3. Uso de charme pessoal. De acordo com as pesquisadoras, esse grupo costuma buscar reconhecimento e afeto dos superiores. Para elas, a busca pela aprovação de uma autoridade admirada não muda a percepção das mulheres sobre serem impostoras por dois motivos. Primeiro, muitas acreditam que estão sendo reconhecidas por seus superiores por outros atributos que não sua competência. Segundo, elas continuam a crer que, se fossem realmente brilhantes, não precisariam de aprovação.

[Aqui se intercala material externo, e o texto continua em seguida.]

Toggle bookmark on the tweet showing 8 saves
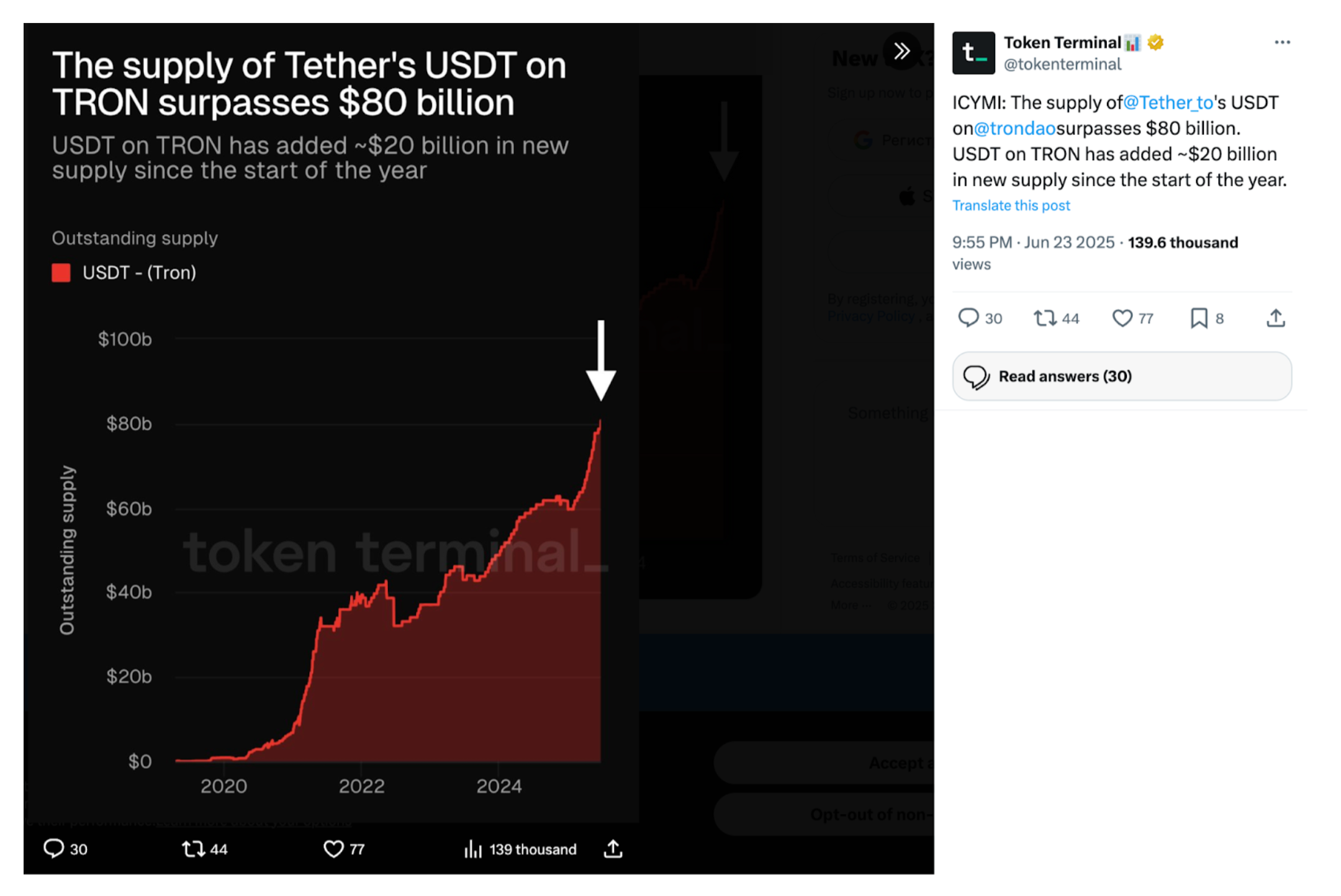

4. Autoexclusão. Mulheres deixam de ocupar espaços que poderiam caber a elas. Em uma reportagem do jornal El País, um produtor de programas da Rádio Barcelona explica que tem muita dificuldade em encontrar participantes mulheres nos debates que promove. Enquanto quase todos os homens dizem “sim” aos convites, elas não se sentem capazes de abordar temas atuais que surjam nas conversas, algo comum em conversas generalistas. Muitas mulheres só se sentem à vontade para falar sobre sua especialização.
Machismo, racismo e peso nas mulheres
As escritoras Ruchika Tulshyan e Jodi-Ann Burey, após contarem o caso de Talisa Lavarry que abre essa matéria, acham que falta uma dimensão mais profunda ao debate sobre a síndrome da impostora, pois pouco se explora os motivos pelos quais ela ocorre, como os próprios ambientes profissionais.

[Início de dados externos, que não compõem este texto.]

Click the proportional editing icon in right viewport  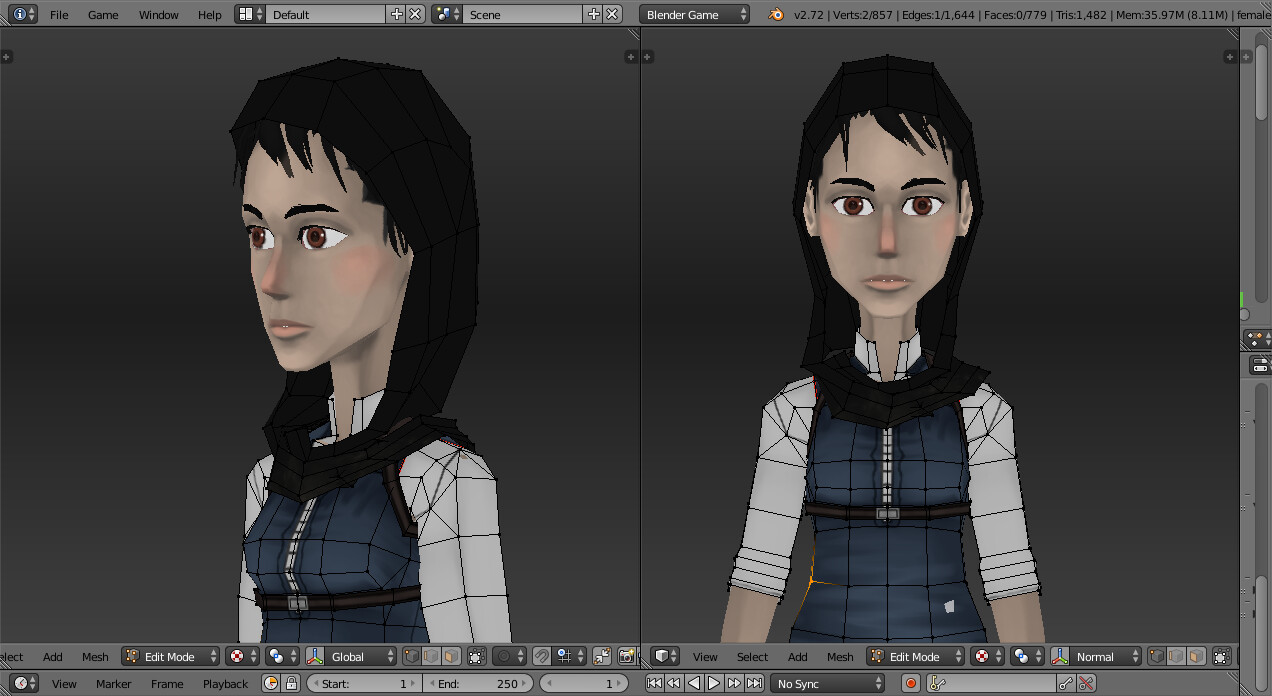click(x=1023, y=656)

“O impacto do racismo, classismo e xenofobia sistêmicos, além de outros vieses, sempre estiveram ausentes quando o conceito de síndrome do impostor foi desenvolvido”, argumentam Ruchika e Jodi-Ann. “Ainda hoje, a síndrome do impostor põe a culpa nos indivíduos, sem considerar os contextos históricos e culturais, que são fundamentais para entender como eles se manifestam em mulheres negras ou brancas.”
Para elas, o conceito de síndrome de impostora coloca o ônus nas mulheres. “Ambientes de trabalho continuam equivocadamente focados em buscar soluções individuais para questões desproporcionalmente causadas por sistemas de discriminação e abuso de poder”. Elas defendem que as lideranças precisam construir uma cultura que enfrenta o racismo e o viés de gênero, em vez de tentar fazer com que cada mulher lide com seus efeitos no dia a dia.